Double standards

In a reported effort to upkeep the law, City Hall on Wednesday said that its decision to demolish the ramp leading to the Teleperformance Parking Lot was based on, among other things, primarily the fact that elevating just one section of the pavement would be dangerous to the differently-able community, especially those who are visually impaired.
Public Relations Officer of M&CC, Debra Lewis, supported Town Clerk Royston King on Wednesday and told sections of the media that M&CC has to be sensitive to the needs of the differently-able community and the ramp was a hindrance to them.
It is heartening that the Mayor and City Council has finally seen the necessity to take the needs of those living with disability into consideration but this latest action in the name of those living with disability is a hilariously hypocritical position. The public can recall a mere two weeks ago, the very City Hall, that is working in collaboration with Smart City Solutions, the parking meter company, had erected parking meters near the Ptolemy Reid Rehabilitation Centre on Carmichael Street, Georgetown. The Ptolemy Reid Rehabilitation Centre is a facility that facilitates the enhancing of the lives of persons living with disabilities. It is a Centre where on a daily basis it provides rehabilitative services, including physiotherapy, special education, speech therapy to our special needs persons in society. Were the needs of those living with disability, who frequent the Ptolemy Reid Rehabilitation Centre, taken into consideration by City Hall and its associates when they erected the parking meters in that area? The National Disability Commission had also complained about the placement of the meters, noting that their presence in the middle of parapets were hazardous to disabled persons.

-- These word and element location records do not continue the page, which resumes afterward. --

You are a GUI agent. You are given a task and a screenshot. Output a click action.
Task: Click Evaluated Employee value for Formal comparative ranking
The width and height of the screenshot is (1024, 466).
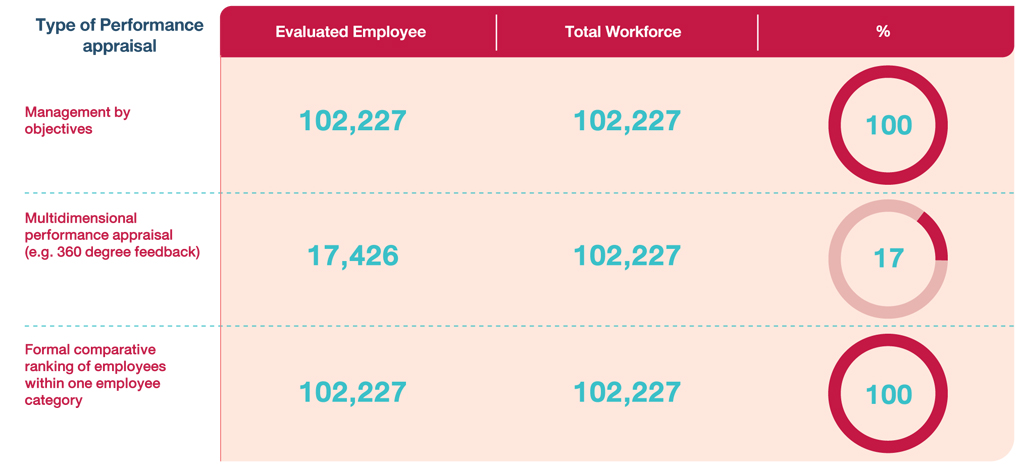(353, 391)
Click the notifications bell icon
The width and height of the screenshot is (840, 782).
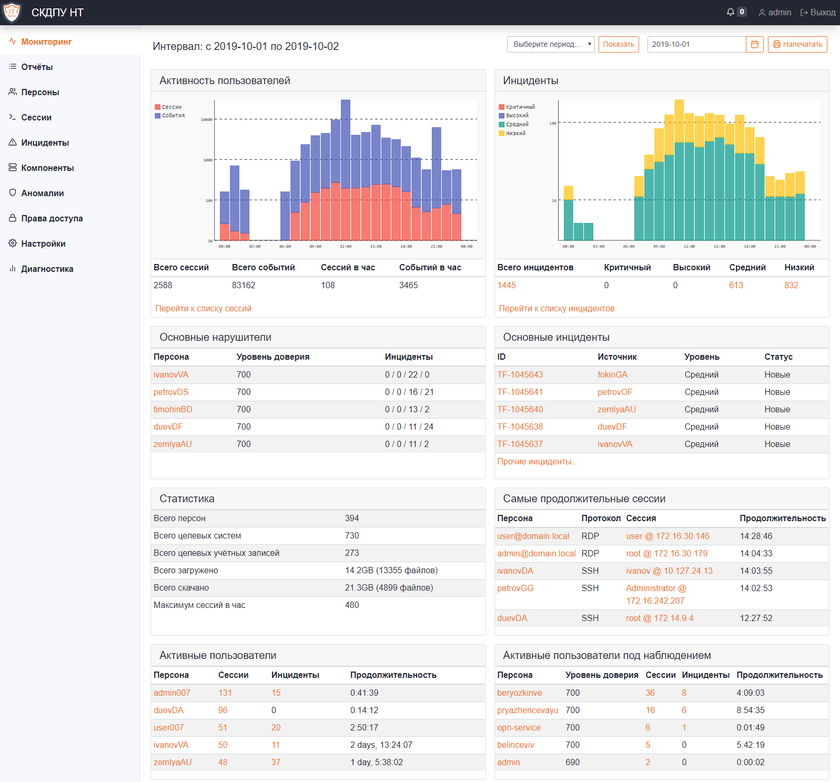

According to the laws of Guyana under the National Disability Act, the construction of any facilities that would impact negatively on disabled persons is prohibited.
The Act also states that the Commission shall collaborate with public or Private Sector agencies to ensure the attainment of a barrier-free environment that will enable persons with disabilities to have access to public or private buildings and establishments. The fact that the parking meters were erected in the Cty and more so in an area where differently-abled person frequent, displays in itself that there were no consultations with the National Commission on Disability (NCD) on this matter. It was after Guyana Times and other sections of the media highlighted the grave injustice to persons living with disability that the company decided to meet with the NCD. This shows utter disrespect to our brothers and sisters living with disabilities. It is unfortunate that Government itself did not recognise that City Hall and its contracted parking meter company were trampling on disabled persons in our society, whose rights are protected both locally and internationally. This in itself highlights that no proper consultations were done on this projected with was imposed on citizens.
As a matter of fact, it is the lack of consultation that led to the widespread criticisms of the secretive parking meter project from the inception with prominent persons in society describing it as a “get-rich-quick scheme”, given the capricious and tenuous strategies and justifications provided for some aspects of the project.
City Hall cannot use the differently-able community as a toy to carry out its master plan. It is an insult to persons living with disabilities.